[START QUOTED PASSAGE]

# i have a stiffy



## TJ Paint (Jun 18, 2009)

I do, really. Works great with a thick coating like natura on knockdown texture.
And on rare humid days like today.
Have a great day 

Ps mods, feel free to merge this thread with the cornhole one.


----------



## ewingpainting.net (Jun 2, 2008)

Don't quit your day job :jester:

....


----------



## RH (Sep 7, 2010)

Yeah, but it's only a three incher.


----------



## ewingpainting.net (Jun 2, 2008)

And you too can have a stiffy for just 9.99....


----------



## Wolfgang (Nov 16, 2008)

Great thread. LMFAO!


----------



## robladd (Nov 22, 2010)

Just think if you had a knife also you would a stiffy in your hand and pocket. 2 stiffy's


----------



## straight_lines (Oct 17, 2007)

Hadn't seen that proform before.


----------



## GlatfelterPainting (May 18, 2010)

TJ Paint said:


> I do, really. Works great with a thick coating like natura on knockdown texture.
> And on rare humid days like today.
> Have a great day
> 
> Ps mods, feel free to merge this thread with the cornhole one.


Nice, BTW how much paint do you need to get on your hands?


----------



## TJ Paint (Jun 18, 2009)

GlatfelterPainting said:


> Nice, BTW how much paint do you need to get on your hands?


I knew it wouldnt take long to get the anal posters on.


----------



## GlatfelterPainting (May 18, 2010)

TJ Paint said:


> I knew it wouldnt take long to get the anal posters on.


Not anal, just busting your chops! We all can get like that on certain jobs.


----------



## TJ Paint (Jun 18, 2009)

Yeah i was actually pissed that it happened. Done with the job and wrapping the cover in plastic and stuck my hand right in the paint covered plastic.


----------

[END QUOTED PASSAGE]
[START INFORMATION GIVEN]

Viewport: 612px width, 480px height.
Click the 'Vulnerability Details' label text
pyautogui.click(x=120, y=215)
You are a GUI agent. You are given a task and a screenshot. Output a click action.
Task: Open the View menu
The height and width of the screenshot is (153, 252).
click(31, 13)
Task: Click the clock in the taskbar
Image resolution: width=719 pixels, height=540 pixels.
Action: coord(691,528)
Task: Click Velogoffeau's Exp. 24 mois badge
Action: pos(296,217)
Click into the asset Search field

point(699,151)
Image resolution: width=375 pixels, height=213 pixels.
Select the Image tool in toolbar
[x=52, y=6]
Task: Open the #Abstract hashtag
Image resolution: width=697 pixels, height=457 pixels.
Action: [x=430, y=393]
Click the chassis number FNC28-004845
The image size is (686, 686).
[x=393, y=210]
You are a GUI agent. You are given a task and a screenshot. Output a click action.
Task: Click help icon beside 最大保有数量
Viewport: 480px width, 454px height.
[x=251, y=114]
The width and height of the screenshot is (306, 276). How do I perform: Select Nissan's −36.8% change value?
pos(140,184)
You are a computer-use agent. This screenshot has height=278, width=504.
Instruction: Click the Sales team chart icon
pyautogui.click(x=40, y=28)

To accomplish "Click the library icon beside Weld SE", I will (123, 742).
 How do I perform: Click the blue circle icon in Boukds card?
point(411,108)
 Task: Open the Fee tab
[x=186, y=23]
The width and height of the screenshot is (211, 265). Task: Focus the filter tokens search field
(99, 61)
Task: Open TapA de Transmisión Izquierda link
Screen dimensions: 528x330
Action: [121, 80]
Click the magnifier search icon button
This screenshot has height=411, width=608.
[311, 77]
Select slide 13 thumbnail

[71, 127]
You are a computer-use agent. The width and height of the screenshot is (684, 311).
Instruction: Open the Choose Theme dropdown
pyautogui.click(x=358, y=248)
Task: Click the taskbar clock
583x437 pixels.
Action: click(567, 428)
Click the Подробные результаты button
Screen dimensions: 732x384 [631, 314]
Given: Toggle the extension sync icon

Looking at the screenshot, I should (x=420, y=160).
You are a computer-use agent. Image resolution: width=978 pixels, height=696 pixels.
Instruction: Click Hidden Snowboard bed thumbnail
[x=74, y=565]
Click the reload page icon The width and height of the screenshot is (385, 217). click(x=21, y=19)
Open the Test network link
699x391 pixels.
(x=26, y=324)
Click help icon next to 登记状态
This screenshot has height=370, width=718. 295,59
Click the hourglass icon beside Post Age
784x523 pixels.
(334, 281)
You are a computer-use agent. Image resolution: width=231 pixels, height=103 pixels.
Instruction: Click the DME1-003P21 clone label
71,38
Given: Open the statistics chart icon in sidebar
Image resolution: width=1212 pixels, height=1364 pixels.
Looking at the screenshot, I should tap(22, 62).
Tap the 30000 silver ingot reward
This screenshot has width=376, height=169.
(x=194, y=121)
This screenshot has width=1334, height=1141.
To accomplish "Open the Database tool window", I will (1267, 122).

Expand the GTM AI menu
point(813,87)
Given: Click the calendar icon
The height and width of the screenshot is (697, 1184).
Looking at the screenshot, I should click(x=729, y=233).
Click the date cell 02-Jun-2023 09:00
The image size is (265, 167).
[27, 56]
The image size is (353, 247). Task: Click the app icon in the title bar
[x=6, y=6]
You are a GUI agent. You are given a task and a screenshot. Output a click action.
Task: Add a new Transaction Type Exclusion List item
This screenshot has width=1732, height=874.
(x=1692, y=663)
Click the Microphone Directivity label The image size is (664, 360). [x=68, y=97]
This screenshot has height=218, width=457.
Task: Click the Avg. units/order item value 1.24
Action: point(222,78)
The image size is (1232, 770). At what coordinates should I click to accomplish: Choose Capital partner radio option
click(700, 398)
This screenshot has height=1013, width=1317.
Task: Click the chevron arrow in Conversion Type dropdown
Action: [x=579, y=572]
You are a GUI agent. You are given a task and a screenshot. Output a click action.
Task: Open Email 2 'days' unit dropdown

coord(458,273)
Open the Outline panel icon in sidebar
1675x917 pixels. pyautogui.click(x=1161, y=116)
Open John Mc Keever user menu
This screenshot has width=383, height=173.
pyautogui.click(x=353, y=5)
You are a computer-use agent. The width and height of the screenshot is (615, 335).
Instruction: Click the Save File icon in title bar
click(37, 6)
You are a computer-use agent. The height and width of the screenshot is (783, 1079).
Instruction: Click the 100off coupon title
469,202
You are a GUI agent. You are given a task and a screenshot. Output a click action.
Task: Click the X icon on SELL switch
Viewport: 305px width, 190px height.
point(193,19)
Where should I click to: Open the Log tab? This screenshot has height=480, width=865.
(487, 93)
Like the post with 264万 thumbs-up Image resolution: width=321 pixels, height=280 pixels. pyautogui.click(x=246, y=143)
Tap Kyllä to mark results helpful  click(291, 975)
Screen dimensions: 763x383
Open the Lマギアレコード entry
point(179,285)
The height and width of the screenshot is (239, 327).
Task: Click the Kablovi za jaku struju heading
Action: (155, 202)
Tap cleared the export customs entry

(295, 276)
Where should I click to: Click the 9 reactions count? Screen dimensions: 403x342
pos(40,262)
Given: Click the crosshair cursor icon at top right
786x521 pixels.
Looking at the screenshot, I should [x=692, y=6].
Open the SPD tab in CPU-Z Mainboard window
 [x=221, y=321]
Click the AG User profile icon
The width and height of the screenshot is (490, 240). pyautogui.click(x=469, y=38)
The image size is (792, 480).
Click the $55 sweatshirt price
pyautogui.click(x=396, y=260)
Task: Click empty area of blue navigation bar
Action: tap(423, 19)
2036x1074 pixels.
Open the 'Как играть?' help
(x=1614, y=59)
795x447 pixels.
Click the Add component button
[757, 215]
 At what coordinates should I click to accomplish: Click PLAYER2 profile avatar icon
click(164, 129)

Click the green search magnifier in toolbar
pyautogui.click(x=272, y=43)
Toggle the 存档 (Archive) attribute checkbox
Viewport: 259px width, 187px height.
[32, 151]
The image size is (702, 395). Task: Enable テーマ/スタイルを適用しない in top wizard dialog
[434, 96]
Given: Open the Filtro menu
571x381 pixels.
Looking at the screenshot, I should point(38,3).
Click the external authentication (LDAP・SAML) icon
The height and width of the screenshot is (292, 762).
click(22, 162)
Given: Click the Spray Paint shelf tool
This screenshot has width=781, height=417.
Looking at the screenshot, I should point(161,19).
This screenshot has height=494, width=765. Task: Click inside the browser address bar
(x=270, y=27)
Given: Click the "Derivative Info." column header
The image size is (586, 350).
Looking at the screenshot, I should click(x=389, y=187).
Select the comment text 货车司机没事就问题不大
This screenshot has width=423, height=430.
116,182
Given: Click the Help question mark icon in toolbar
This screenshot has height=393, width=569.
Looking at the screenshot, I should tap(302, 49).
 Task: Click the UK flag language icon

[END INFORMATION GIVEN]

OBJECTIVE 1 - Retype a section of the painting thread word for word. Begin at the words "Not anal, just" and stop after "paint covered plastic.".
OBJECTIVE 2 - In the painting thread, how does TJ Paint explain getting paint on their hands?

FULL ANSWER 1 -
Not anal, just busting your chops! We all can get like that on certain jobs.


----------



## TJ Paint (Jun 18, 2009)

Yeah i was actually pissed that it happened. Done with the job and wrapping the cover in plastic and stuck my hand right in the paint covered plastic.

FULL ANSWER 2 - After finishing the job, TJ Paint was wrapping the cover in plastic and stuck a hand right into the paint-covered plastic.